Former UCLA head coach Jim Mora and former Bruins offensive line coach Adrian Klemm have been named in three separate lawsuits by three former UCLA football players all alleging mishandling of injuries. Mora and Klemm were named alongside UCLA’s regents, trainer Anthony Venute and the NCAA.
The three suits, filed separately, have been filed by former UCLA offensive linemen John Lopez, Poasi Moala and Zachary Bateman. Lopez and Moala say the UCLA staff mishandled their respective concussion diagnoses, while Bateman says his foot injury was mishandled.
While filed on apart from each other, the suits allege similar treatment from the football staff.

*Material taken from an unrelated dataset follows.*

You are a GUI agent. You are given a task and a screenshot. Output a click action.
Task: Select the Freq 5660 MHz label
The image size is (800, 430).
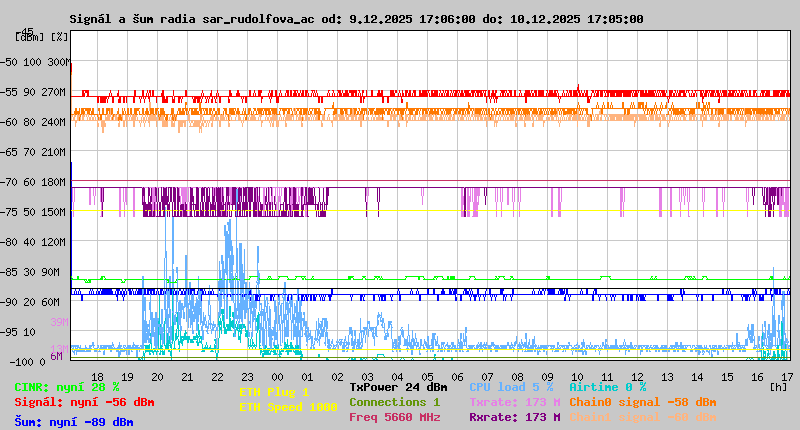[x=394, y=417]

Below are separate portions taken from Lopez’s and Moala’s filings, obtained by the Los Angeles Daily News.
UCLA’s concussion policy “was mainly for show, as players were rushed through the process in order to return them to the playing field as soon as possible without properly clearing their return to play,” the Lopez suit alleges.
“The team’s punishing practice regime left no time for Moala to recover from any of the post-concussion symptoms he experienced and the team’s supposed post-concussion protocol was well-known to the players to be just for show and was not followed in any meaningful way by the coaches and trainers,” the Moala suit alleges.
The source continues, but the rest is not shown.